Document passage |
About

I have been feeling rather sad about people clicking on the about link and seeing “Nothing yet”, so I feel I must fill it out with some info.  I wrote up a whole bunch of information, but wordpress seems to have lost it, so here is the shorter version.

History:  I grew up in south central PA, and growing up, pinball was considered gambling, so my parents didn’t like me playing the machines.   It turns out, in the last year, talking to my parents, they both mentioned how they liked playing pinball machines when they were kids.  My mother played them frequently when she was a waitress at a diner because she could get free games.  I think that my parents ended up discouraging me from playing pinball mostly because of the expense.  Of course I could usually find a way to get 50 cents or a dollar to play a few games, but I never got very good at pinball until much later in life.  The reality is that I could play video games for a longer period of time for the same quarter, so I tended to spend the money on the video games.  I went away to college and then had even less cash to throw around.

After college I moved to Philadelphia/NJ, and started actively searching out pinball machines to play.  I would play pinball for an hour or two at a time, and wasn’t really picky on what I played.  Since I had easy access to the Jersey shore, I could play a ton of different machines and I learned a lot about what I liked and what I didn’t like in a machine.   At that time, I never even considered the fact that I could own a pinball machine.  It would have been a good time to start collecting, but unfortunately the idea of owning a pinball machine was ludicrous to me.

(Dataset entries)

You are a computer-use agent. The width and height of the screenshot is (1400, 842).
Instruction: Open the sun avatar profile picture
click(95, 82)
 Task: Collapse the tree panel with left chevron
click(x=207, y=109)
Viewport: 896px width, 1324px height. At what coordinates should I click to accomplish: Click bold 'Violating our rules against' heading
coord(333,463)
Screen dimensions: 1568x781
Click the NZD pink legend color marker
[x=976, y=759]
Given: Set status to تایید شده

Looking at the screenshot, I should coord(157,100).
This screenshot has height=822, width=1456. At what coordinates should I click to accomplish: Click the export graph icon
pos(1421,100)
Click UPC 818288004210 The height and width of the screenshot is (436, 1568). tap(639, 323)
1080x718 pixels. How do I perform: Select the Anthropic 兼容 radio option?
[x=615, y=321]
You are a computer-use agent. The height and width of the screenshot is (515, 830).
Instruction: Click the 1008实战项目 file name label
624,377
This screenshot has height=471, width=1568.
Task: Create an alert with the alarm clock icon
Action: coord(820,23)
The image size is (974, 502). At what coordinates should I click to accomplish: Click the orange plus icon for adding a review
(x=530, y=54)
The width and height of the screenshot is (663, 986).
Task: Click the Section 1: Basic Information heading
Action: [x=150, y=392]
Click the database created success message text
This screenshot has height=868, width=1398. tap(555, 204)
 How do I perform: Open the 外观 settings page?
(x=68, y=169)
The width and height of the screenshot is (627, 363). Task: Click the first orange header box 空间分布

Tasks to perform |
1) Reproduce the About text from "History:  I grew" down to "to throw around.", substituting "restaurant" for "diner".
2) Answer these questions on the About text:
(a) Where did the writer grow up?
(b) Why did the writer's mother play pinball machines frequently while working as a waitress?
(c) Where did the writer move after college?

Solutions to each task |
1)
History:  I grew up in south central PA, and growing up, pinball was considered gambling, so my parents didn’t like me playing the machines.   It turns out, in the last year, talking to my parents, they both mentioned how they liked playing pinball machines when they were kids.  My mother played them frequently when she was a waitress at a restaurant because she could get free games.  I think that my parents ended up discouraging me from playing pinball mostly because of the expense.  Of course I could usually find a way to get 50 cents or a dollar to play a few games, but I never got very good at pinball until much later in life.  The reality is that I could play video games for a longer period of time for the same quarter, so I tended to spend the money on the video games.  I went away to college and then had even less cash to throw around.

2)
(a) In south central PA.
(b) Because she could get free games.
(c) To Philadelphia/NJ.